Canine Nonulcerative Corneal Disease

Chapter 247


Canine Nonulcerative Corneal Disease



When a corneal lesion is identified the practitioner first should determine if the disease is ulcerative or nonulcerative. Nonulcerative corneal disease usually is not painful, whereas ulcerative corneal disease is painful and is associated with blepharospasm. It is very important to distinguish a primary nonulcerative keratitis from a keratitis secondary to a healed or healing corneal ulcer. For example, the treatment for the former condition often is a topical steroid, but steroids are contraindicated in the presence of a corneal ulcer.

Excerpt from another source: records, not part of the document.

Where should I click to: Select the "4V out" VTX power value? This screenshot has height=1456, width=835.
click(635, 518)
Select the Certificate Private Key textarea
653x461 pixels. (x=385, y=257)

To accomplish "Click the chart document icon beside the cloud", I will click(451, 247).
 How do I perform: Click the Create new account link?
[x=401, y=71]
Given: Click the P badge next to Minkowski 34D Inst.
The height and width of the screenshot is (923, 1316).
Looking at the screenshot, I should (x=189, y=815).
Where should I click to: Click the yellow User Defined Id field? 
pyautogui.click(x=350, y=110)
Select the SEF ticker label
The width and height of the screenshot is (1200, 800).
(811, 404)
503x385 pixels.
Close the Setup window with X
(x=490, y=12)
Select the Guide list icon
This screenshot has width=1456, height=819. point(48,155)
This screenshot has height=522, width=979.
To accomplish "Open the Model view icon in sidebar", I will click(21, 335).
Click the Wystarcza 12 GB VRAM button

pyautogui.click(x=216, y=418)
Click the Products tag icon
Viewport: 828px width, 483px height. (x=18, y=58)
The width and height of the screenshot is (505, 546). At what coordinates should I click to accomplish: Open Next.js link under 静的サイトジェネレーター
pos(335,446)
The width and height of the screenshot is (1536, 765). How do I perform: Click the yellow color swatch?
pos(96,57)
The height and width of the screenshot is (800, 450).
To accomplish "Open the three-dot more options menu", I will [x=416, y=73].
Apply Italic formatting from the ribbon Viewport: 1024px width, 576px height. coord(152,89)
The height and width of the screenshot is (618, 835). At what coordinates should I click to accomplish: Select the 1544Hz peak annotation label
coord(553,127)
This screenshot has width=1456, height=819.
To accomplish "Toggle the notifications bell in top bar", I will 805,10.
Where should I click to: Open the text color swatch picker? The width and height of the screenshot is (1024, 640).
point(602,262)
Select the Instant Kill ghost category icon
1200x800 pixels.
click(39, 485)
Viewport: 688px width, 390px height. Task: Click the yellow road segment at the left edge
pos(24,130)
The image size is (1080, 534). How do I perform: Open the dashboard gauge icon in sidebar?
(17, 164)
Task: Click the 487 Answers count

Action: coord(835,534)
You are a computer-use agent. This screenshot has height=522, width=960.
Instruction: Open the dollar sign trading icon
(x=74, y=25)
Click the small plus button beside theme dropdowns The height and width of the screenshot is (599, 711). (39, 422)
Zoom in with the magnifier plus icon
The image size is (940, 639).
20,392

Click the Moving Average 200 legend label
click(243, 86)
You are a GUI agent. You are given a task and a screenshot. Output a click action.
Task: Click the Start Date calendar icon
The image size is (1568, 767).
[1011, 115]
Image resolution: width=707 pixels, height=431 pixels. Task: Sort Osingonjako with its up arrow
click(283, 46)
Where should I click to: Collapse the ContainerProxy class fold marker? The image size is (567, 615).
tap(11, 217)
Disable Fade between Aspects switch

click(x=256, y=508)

Additionally, the practitioner always should consider the position and function of the eyelids, as well as the quality and quantity of the tear film, whenever corneal disease is diagnosed. The cornea depends on the eyelids, tear film, and aqueous humor for maintaining its health. The tear film and aqueous humor supply nutrients to the avascular cornea, and the eyelids are responsible not only for protection but for proper distribution and restructuring of the tear film. Accordingly, the diagnostic evaluation for nonulcerative keratitis always should include a Schirmer tear test as well as fluorescein staining of the cornea.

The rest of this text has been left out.